Reading passage
---

Tuesday, July 15, 2008

Shoes and Nibs

What is it with mothers? I mean, perhaps it a mother/daughter thing and most of the readership is spared this horror, but mothers are, well, annoying. Not that I don't love my mother (at the risk of turning into the cliched bar room drunk, I love my mum, I really, really - hic - do) but she suddenly got a bee in her bonnet about my shoes. What?! Apparently the bog-standard choice of footwear I've always relied upon on all occasions is simply not good enough for The Wedding. Eh? It's a wedding, not the second coming. But she whittles away at me until I feel compelled to at least look.

And against all the odds I suddenly manage to turn the fortunes of this week right around by finding not only some mother-acceptable shoes, but they also turned out to be half price. That, my friends, is a miracle. Couldn't quite bring off a double miracle in getting her to accept the more comfortable shirt over the one she said I have to wear, but we'll call it a score draw.

Seriously, I'm too old to be this bossed around by my mother. It's like a really bad comedy film. The sort that only makes you laugh in a thank-goodness-that's-not-me sort of way. Rather like one views clowns. Joy; I'm a clown. Ack, I may have to resort to getting through the rest of this week in a haze of alcohol as the only way.

Still here? More fool you; I'd get out of here if I was you. I would, if I could. Okay, in woodworking news you can pop over to the Old Tools Archive and see the galoots getting all snipe-y and irritable with each other over saw nibs. This one's particularly lovely. Yeah, I did keep out of it, but only 'cos I know the answer. No, I can't tell you, but it has something to do with cutting tails first...

Monday, July 14, 2008

Quatorze Juillet

This blog is at serious risk of turning into an obituary column this year, for which I apologise. If I'd seen how ruddy awful 2008 was going to be, I'd have been less keen to see the back of 2007. Anyway, Polly is no more. A pretty ghastly weekend really; good deal of time spent almost literally holding her paw at odd hours of the night and such. At least she was able to be out in what sun we had on Saturday, which was nice. Always one for some sunshine.

Funny to think she's the last of a whole family we've had over the years, back to her grandmother. We also had her aunt, my brother had her uncle and half-brother and so forth. So something of an end of an era.

It's going to be one of those weeks I fear. Today was supposed to be a Haircut Day (urgh) but the hairdresser is on crutches so we'll remain unshorn. Not too disastrous as I've already been nagged into letting my hair grow longer for The Wedding (why? I dunno) so can manage a passable impression of a shaggy dog as it is. Tuesday, guess what? Vic the plumber is coming again. Did I tell you about the new taps? Probably not. But one started to leak (of course) so he's coming to sort it out. Wednesday we slope off up country for said Wedding on Thursday. Great. It's not like I was exactly in the mood before, but now... On the bright side I may still be internet-enabled; on the minus side we all know how unreliable 'puters are... Oh, and this weekend was the Southwest Forest Woodfair, which, naturally, I missed. Even if I was in the right frame of mind for it, which I wasn't. And another Popular Woodworking mag has come, to join the pile of the great unread.

So on the Happy Bunny Scale I'm registering somewhere around the Mouldy Lettuce Leaf mark.

But hey, it could be worse. At least I don't own a Bastille...

---

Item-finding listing
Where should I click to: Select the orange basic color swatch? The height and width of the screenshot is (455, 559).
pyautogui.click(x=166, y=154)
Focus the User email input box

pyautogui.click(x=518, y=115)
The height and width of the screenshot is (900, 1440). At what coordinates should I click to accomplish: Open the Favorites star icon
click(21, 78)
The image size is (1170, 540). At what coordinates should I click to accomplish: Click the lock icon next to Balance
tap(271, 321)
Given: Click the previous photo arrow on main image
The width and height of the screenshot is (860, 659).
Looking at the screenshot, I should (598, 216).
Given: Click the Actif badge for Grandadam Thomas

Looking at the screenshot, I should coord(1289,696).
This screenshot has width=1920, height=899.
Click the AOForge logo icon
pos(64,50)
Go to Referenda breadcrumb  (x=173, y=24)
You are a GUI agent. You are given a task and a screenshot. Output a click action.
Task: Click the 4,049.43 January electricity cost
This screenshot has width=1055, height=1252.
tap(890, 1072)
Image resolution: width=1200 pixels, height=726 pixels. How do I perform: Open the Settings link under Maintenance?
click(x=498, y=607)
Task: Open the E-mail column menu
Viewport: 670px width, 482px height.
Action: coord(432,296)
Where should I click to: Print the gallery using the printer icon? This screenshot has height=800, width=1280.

---

What you will do
**A)** Lay out, as a numbered list with blank lines omitted, the lines of the listing from the line containing "Task: Open the E-mail column menu" up to and including the last line of the listing.
**B)** Carry on the blog from the point where it stops.
The blog and the listing were drawn from separate, unrelated sources.

Replies
**A)**
1. Task: Open the E-mail column menu
2. Viewport: 670px width, 482px height.
3. Action: coord(432,296)
4. Where should I click to: Print the gallery using the printer icon? This screenshot has height=800, width=1280.

**B)**
Friday, July 11, 2008


'pologies. In addition to everything else, the weather has decided to launch monsoon conditions upon the holidaymakers in Cornwall - and thus also on the poor heads of those of us stuck down here all year round. And what does heavy rain mean? Unreliable internet connection. Grrr. 

Thanks for the kind thoughts on and off line about Poll. She's still hanging on in there, which shouldn't come as a surprise given her rocky start to life and the determination she showed then. Between you and me, I think she knows the world exists purely for her benefit and is loathe to see it end abruptly when she goes, leaving us all in limbo. Of course she's right, but don't tell her I said so... ;-)

Anyway, yes, 'tis the hanging sheep of I & H Sorby that I had in mind. A bijou example ici:
Thanks to Peter for pointing out that you can search the PDF - I am, of course, a div. It's happening an awful lot just recently. Mind you, it shouldn't come as a surprise; one brain cell is easy to lose... And also a thank you to Gary for the excellent laugh I had from the quip that "I Sorby" was a Roman emperor. "I came, I Sorby, I made tools" perhaps?

Tuesday, July 08, 2008


My, weren't you folks on the ball? Yep, the 'roo is Mr Robert Sorby's (Kangaroo Works, of course). Mr Punch the trademark introduced around 1870 for I(saac) Sorby, long since taken over by one of many subsequent firms even then. Here's a nice clear I Sorby example from an earlier post:

Extra bonus marks for naming another Sorby firm and its animal trademark...?

And the Elephant without parallel is indeed, Tyzack, Sons & Turner. Of which I have a few examples, but strangely no handy piccy. Heigh ho.

Apologies for the tardy update; another animal is causing concern chez Alf and it slipped my mind. Doesn't look too good for our cat, Polly. Her seventeen years appear to be catching up with her... :-(

Thursday, July 03, 2008


Somewhere on my extensive list of Things To Do, hidden amongst such recurring things as "do a blog entry" and "tackle the ironing", are numerous items I fear are just Castles in the Air. These days going into the workshop at all would probably qualify, but that's by-the-by... Anyway, one of aforementioned Castles is to assemble a web page (or pages) of the main British toolmakers with basic location and dates. But most importantly, with their trademarks. So imagine my happy dance when I stumbled across this page and downloaded the PDF of "Trademarks on Base-Metal Tableware. (It's about 9.7MB)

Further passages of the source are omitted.